**ИСХОДНЫЕ ЗАПИСИ**:

━━━

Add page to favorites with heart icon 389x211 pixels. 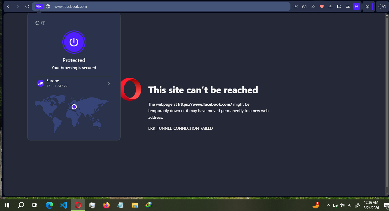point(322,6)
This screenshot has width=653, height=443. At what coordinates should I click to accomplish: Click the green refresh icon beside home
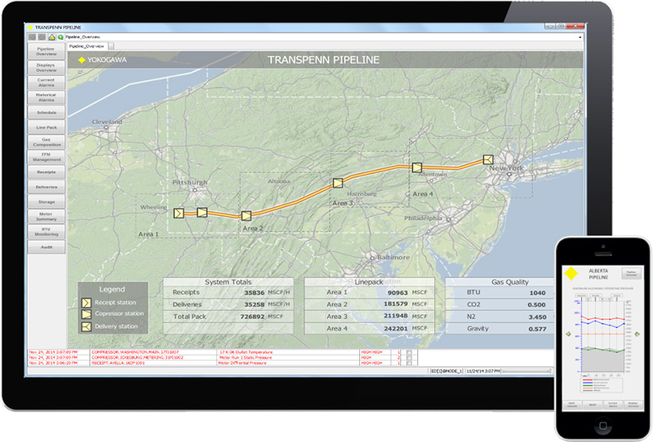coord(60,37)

━━━

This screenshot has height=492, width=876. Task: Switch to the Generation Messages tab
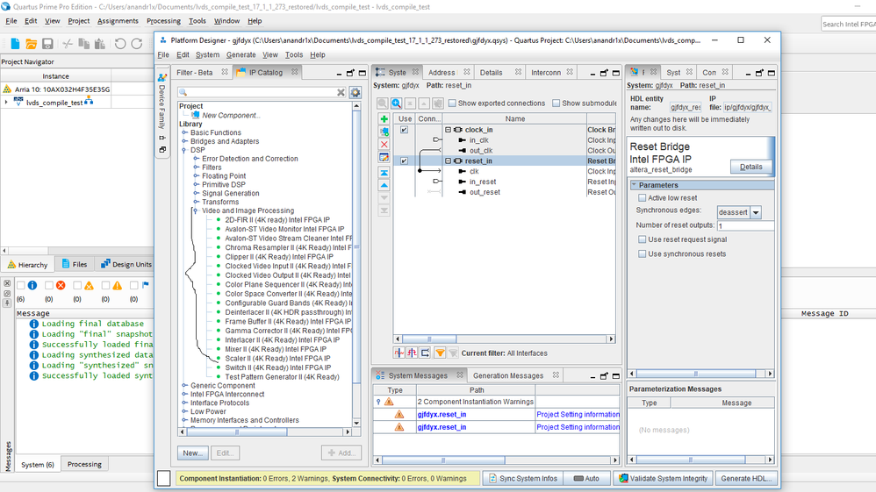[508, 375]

━━━

**УСЛОВИЕ ЗАДАНИЯ**: Перепишите полностью строки от строки с «This screenshot has width=653, height=443.» до строки с «coord(60,37)» включительно, увеличив на 18 каждое число координат в ответах. Изображения в ответ не включайте.

**РЕЗУЛЬТАТ ВЫПОЛНЕНИЯ**:
This screenshot has width=653, height=443. At what coordinates should I click to accomplish: Click the green refresh icon beside home
coord(78,55)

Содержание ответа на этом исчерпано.